Abstract

Maintaining immobilization to minimize spine motion or rotation is very important during robotic stereotactic ablative radiation therapy (SABR) for head and neck tumors. This study aimed to compare the intrafractional motions in six degrees of freedom between two immobilization methods. With spine tracking system for image guiding, 9,094 records from 41 patients receiving robotic SABR for head and neck tumors were obtained. Twenty-one patients were immobilized with thermoplastic masks and head rests (Group A), and twenty patients used not only thermoplastic masks and head rests but also vacuum bags to support head and neck area (Group B). The intrafractional motions in X (superior-inferior), Y (right-left), Z (anterior-posterior) axes, 3D (three-dimensional) vector, Roll, Pitch and Yaw between two groups were compared and the margins of planning target volume (PTV) to cover 95% intrafractional motions were estimated.
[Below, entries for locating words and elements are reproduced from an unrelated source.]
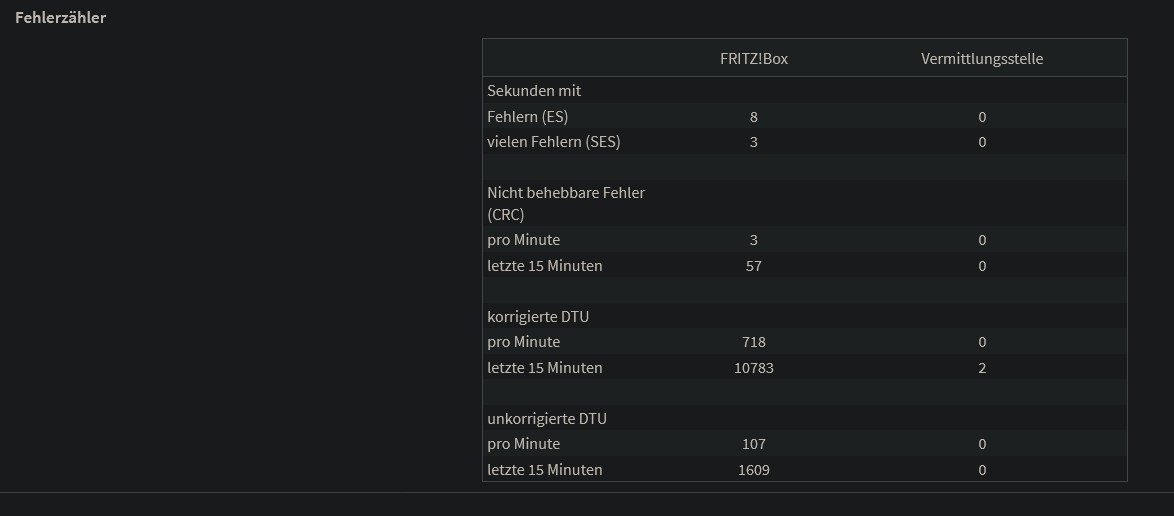The height and width of the screenshot is (516, 1174).
Task: Click 'pro Minute' label under CRC section
Action: [x=524, y=240]
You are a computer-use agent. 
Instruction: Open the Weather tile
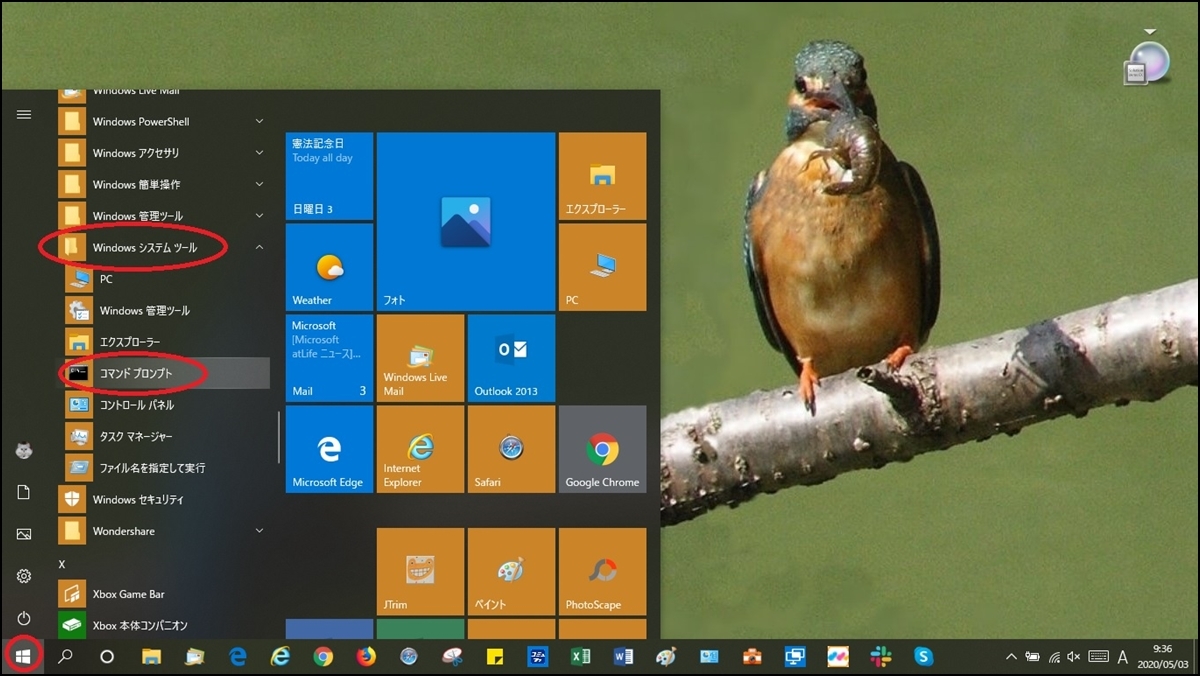pos(329,267)
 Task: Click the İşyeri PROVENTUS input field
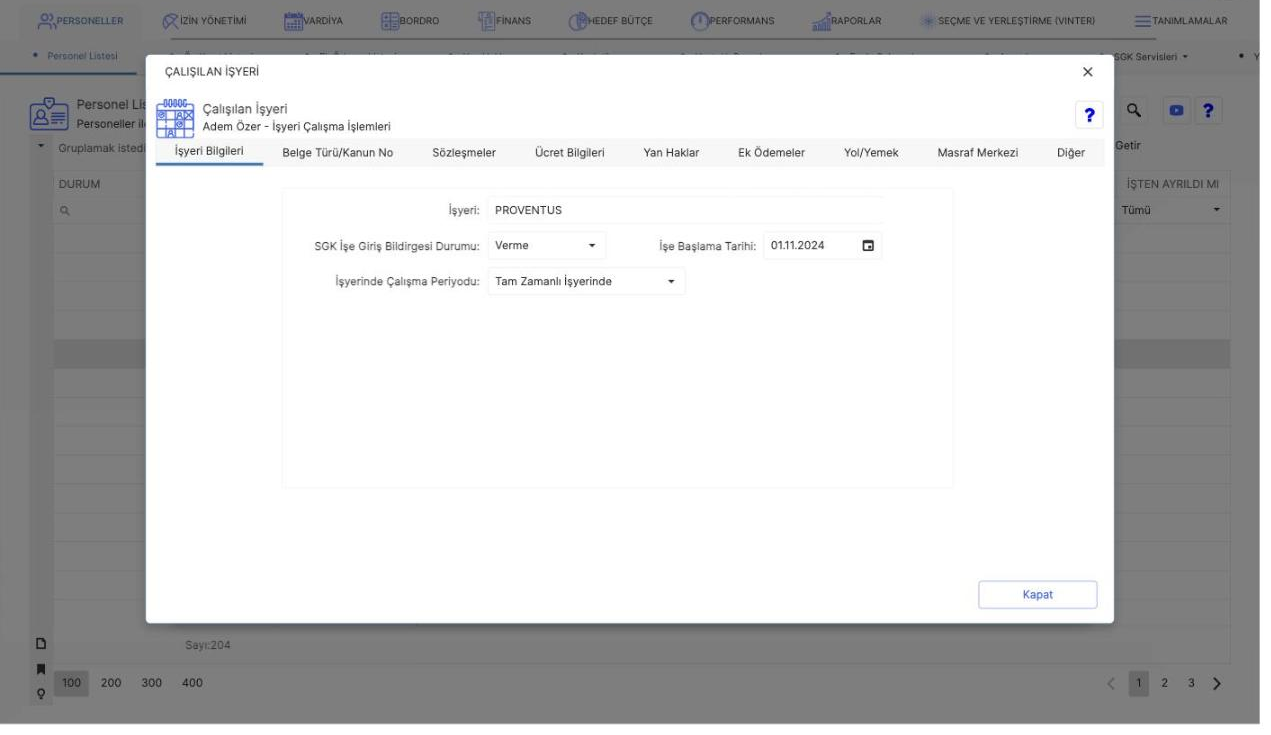[686, 210]
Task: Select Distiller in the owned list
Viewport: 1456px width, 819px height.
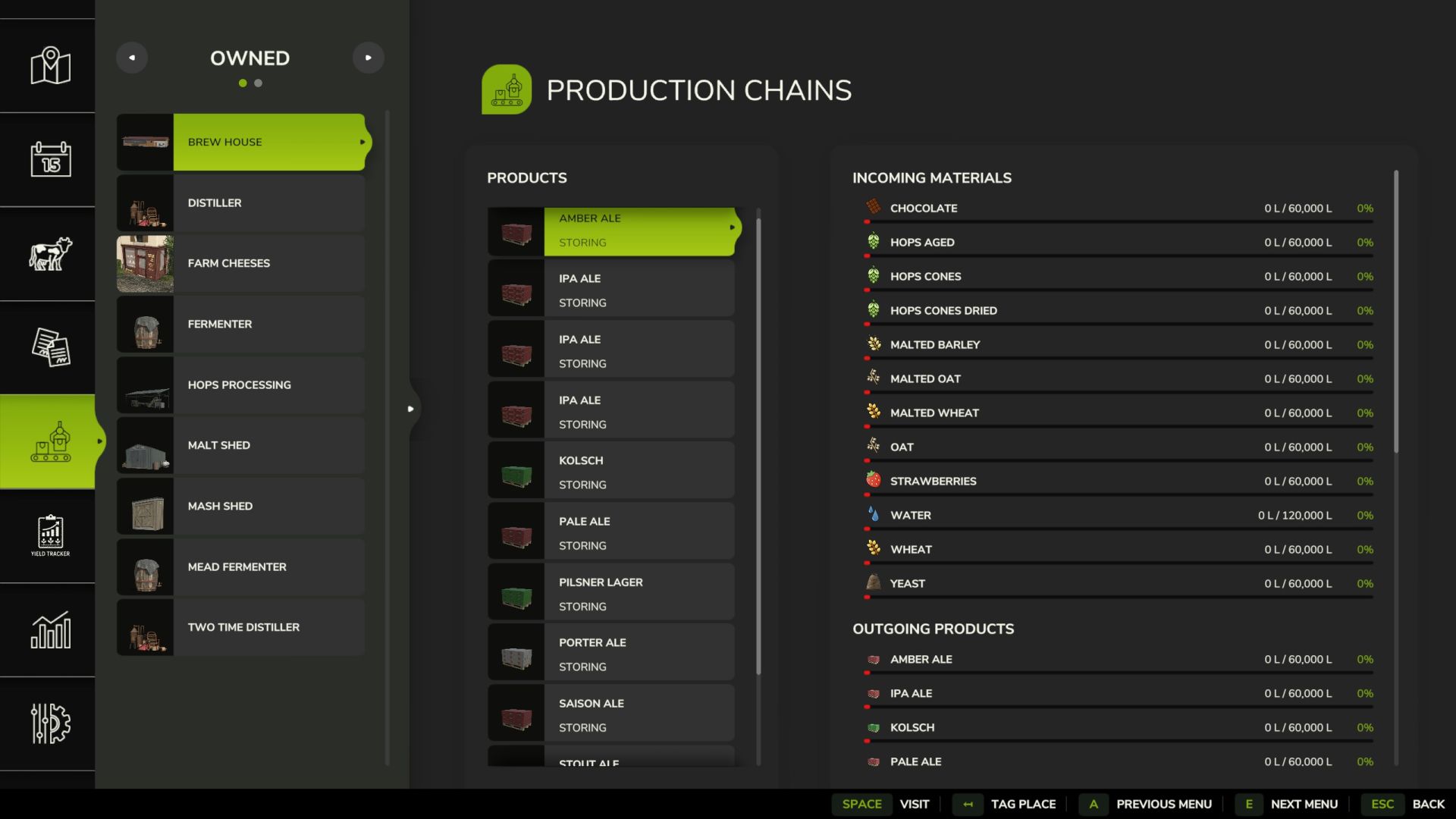Action: [240, 203]
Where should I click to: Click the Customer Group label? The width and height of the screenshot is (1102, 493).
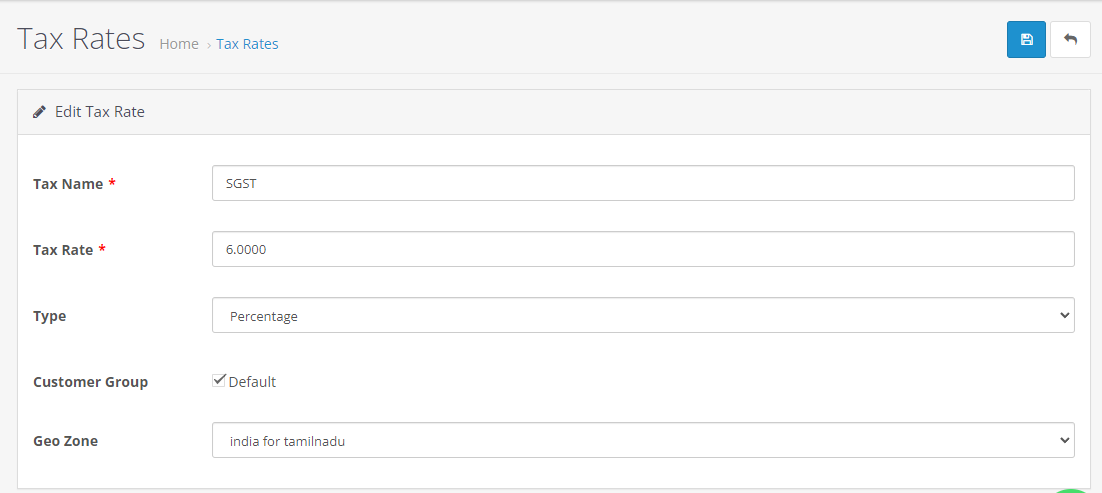[x=91, y=382]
The translational motions in the X axis, Y axis and 3D vector in Group A were significantly smaller than those in Group B. The rotational errors in the Roll and Yaw in Group A were also significantly smaller than those in Group B; conversely, those in the Pitch in Group A were larger. To cover 95% motions, margins of 0.96, 1.55 and 1.51 mm in the X, Y and Z axes, respectively, were needed in Group A, and 1.06, 2.86, and 1.34 mm were needed in Group B. Thermoplastic masks and head rests with vacuum bags could not provide better immobilization than those without vacuum bags in most axes. The clinical use of 2mm as margins of PTV to cover 95% intrafractional motions was adequate in Group A but not in Group B, especially in the Y axis.